Dalam dunia politik yang lain, ambang batas kepemilikan kursi di parlemen (parliamentary threshold) maupun syarat ambang batas pengusulan calon presiden (presidential threshold) dapat dipandang sebagai aturan yang diskriminatif bagi partai-partai kecil. Partai kecil yang memperoleh sedikit suara mungkin tidak mendapatkan kursi di parlemen atau mungkin tidak dapat mengusulkan calon presiden.
Namun, aturan ambang batas tersebut bukanlah diskriminasi yang salah. MK telah berulang kali memutuskan ambang batas demikian adalah diskriminasi yang tidak bertentangan dengan konstitusi. Itulah diskriminasi positif. dan Prof. Denny kembali menegaskan tentang hukum yang berlaku deskriminatif untuk memunculkan  suati keadilan yaitu Dalam dunia ekonomi, contoh yang diberikan Prof. Denny ialah mantan Perdana Menteri Malaysia Mahathir Mohamad pernah menerapkan sistem ekonomi yang lebih berpihak kepada kelompok bumiputra.(http://www.seputar-indonesia.com/edisicetak/content/view/502650/1/)
hal-hal deskriminatif diataslah yang memunculkan rasa keadilan dan sekaligus memberikan perlindungan hak-hak fundamental setiap orang.
Namun dalam hal yang sama Jenedjri M Gaffar menambahkan bahwa dalam Kosntitusi kita, jaminan persamaan dihadapan hukum ditegaskan pada pasal 27 ayat (1) dan pasal 28D ayat (1) UUD 1945, sedang kan jaminan perlindungan dari diskrimisai diatur dalam pasal 28I ayat (2) UUD 1945.
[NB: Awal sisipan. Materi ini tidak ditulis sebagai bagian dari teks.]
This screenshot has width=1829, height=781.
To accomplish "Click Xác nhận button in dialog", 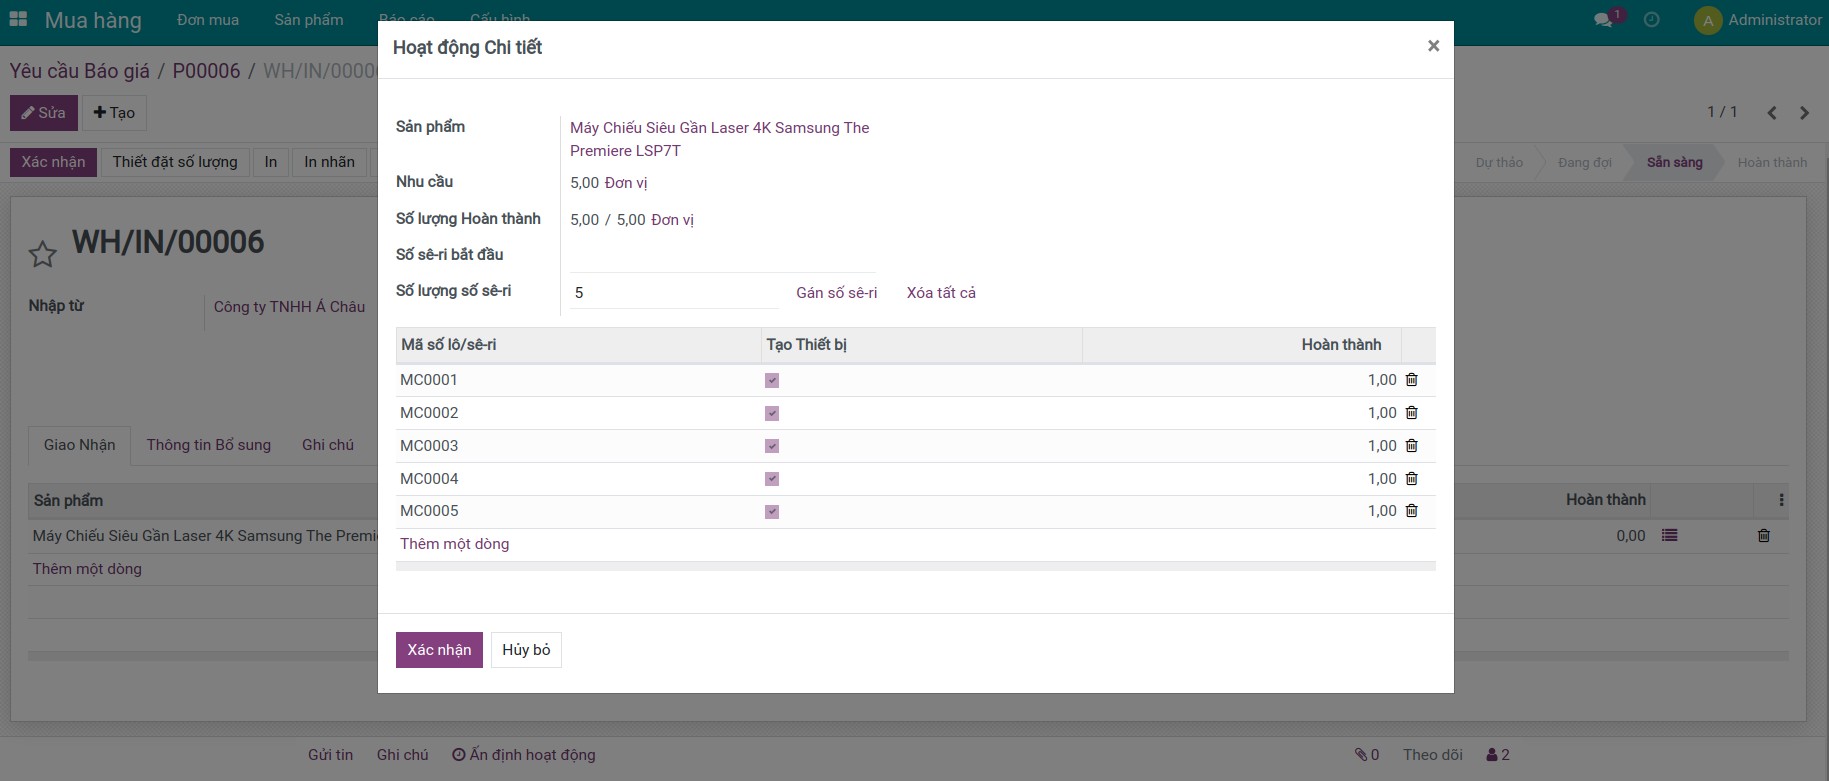I will (x=439, y=650).
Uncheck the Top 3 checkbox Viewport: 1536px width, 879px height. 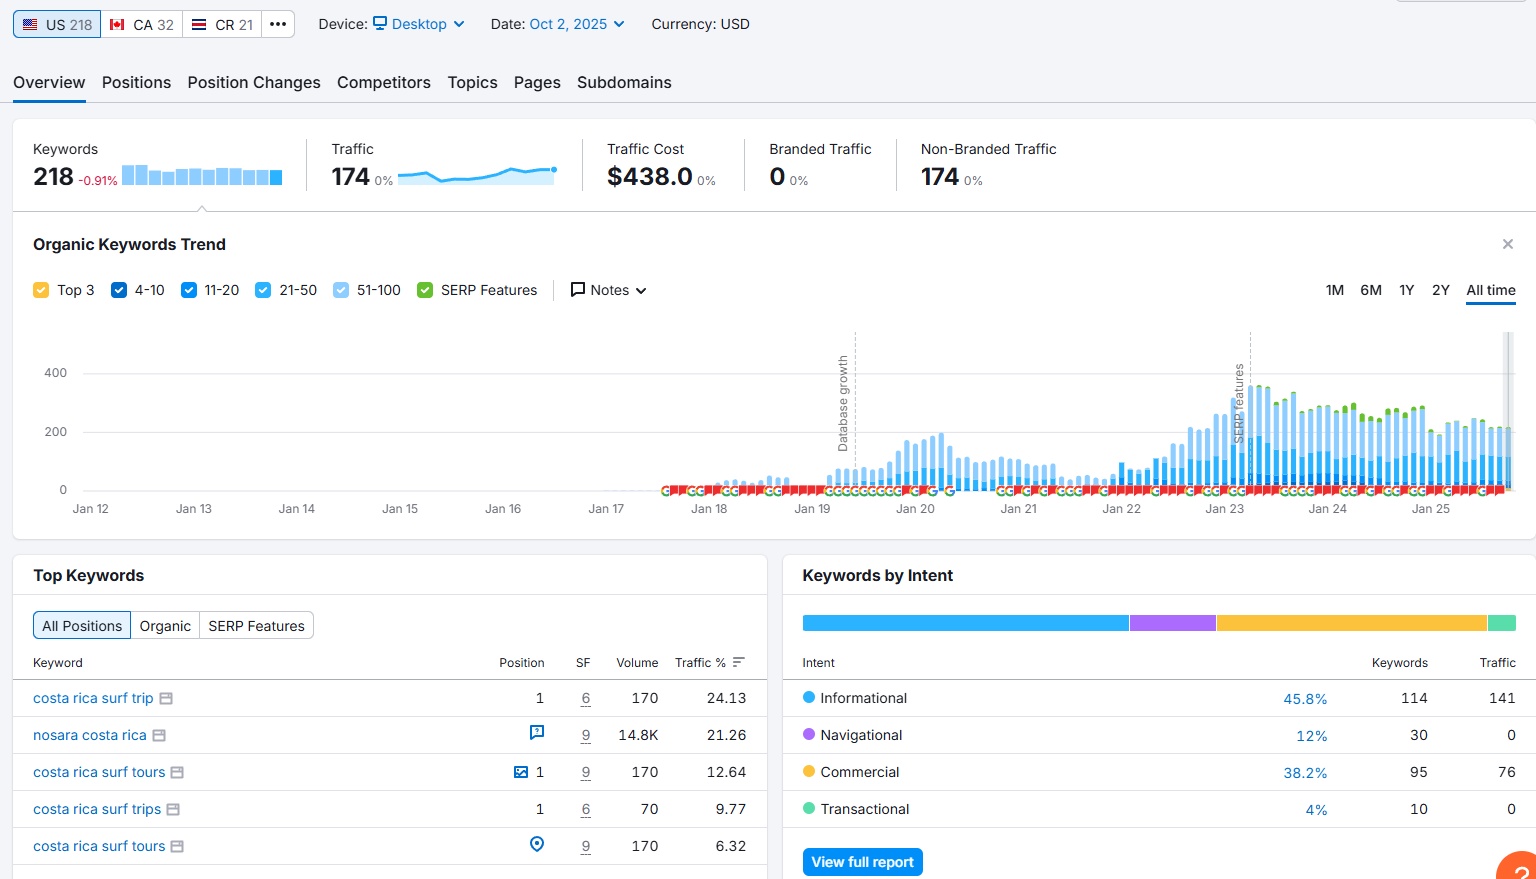click(x=41, y=290)
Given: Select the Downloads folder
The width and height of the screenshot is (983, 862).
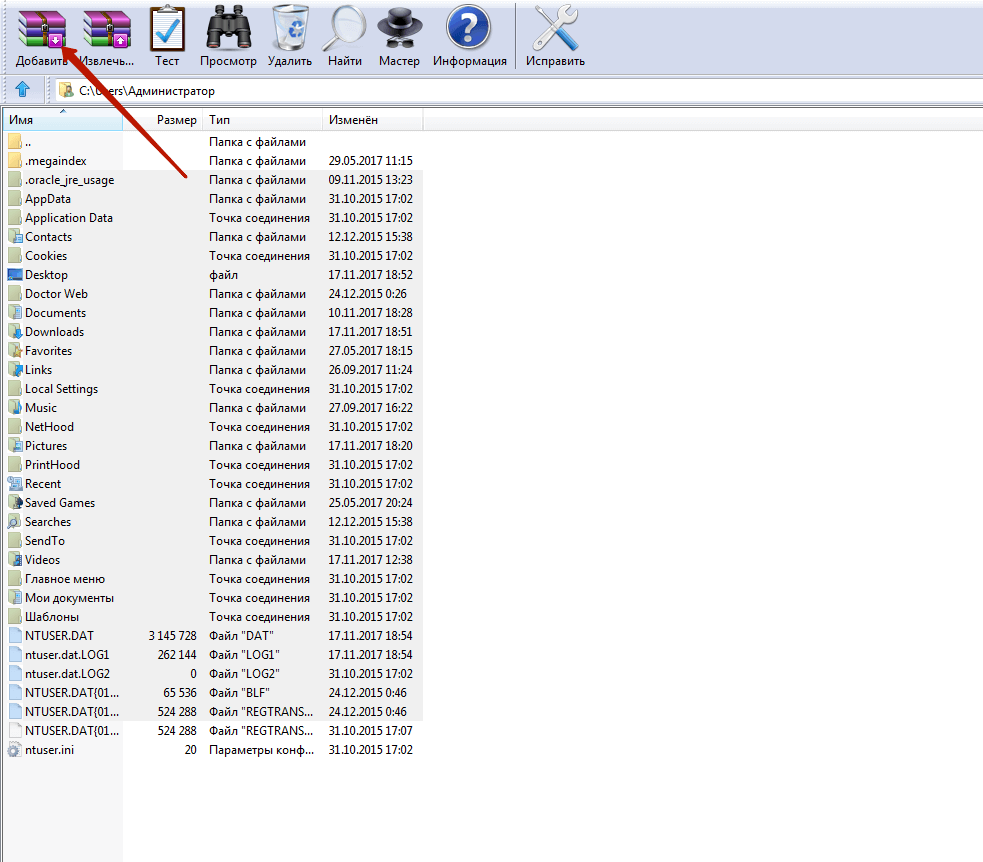Looking at the screenshot, I should tap(54, 332).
Pernyataan persamaan di hadapan hukum mengandung konsekuensi tidak hanya setiap orang dalam "kondisi yang sama berhak atas perlindungan hukum yang sama "atau "terhadap orang yang melakukan tindakan pelanggaran hukum yang sama dikenakan ancaman hukuman yang sama," tetapi juga mengandung konsekuensi dalam proses penegakan hukum. Setiap orang berhak mendapatkan perlakuan hukum yang sama.(http://www.seputar-indonesia.com/edisicetak/index2.php?option=com_content&task=view&id=503092&pop=1&page=0)
Hal ini diterjemahkan antara lain berupa kewajiban hakim mendengar dan memperlakukan para pihak secara seimbang (audi et alteram partem) serta hak yang sama untuk memperoleh keadilan (access to justice) melalui akses yang sama untuk memperoleh pembela umum (access to legal counsel). Tanpa ada persamaan di hadapan hukum, akan terjadi kesewenang- wenangan.(http://www.seputar-indonesia.com/edisicetak/index2.php?option=com_content&task=view&id=503092&pop=1&page=0)
Perbedaan sudut pandang yang di kemukan kedua ahli hukum diatas menunjukan bahwa hukum memang tidak bisa dilihat hanya dari satu sisi saja, namun hukum harus di lihat secara keseluruhan, namun pada hakekatnya penpadapat keduanya sama, cuman berbedapa pada sudut pandang dimana Prof. Denny memandang bahwa hukum memang terkadang memang harus bersifat diskriminatif namun hukum yang diskriminatif dalam sudut pandang Prof. Denny yang melihat hal ini tidak dalam proses namun dilihat dari suatu hasil atau putusan itu yang sudah diberlakukan, bahwa dengan keputusan itu ialah jika dilihat secara general bahwa keputusan itu sebenarnya bersifat diskriminatif namun dalam keputusan yang diskriminatif itu terdapat keadilan.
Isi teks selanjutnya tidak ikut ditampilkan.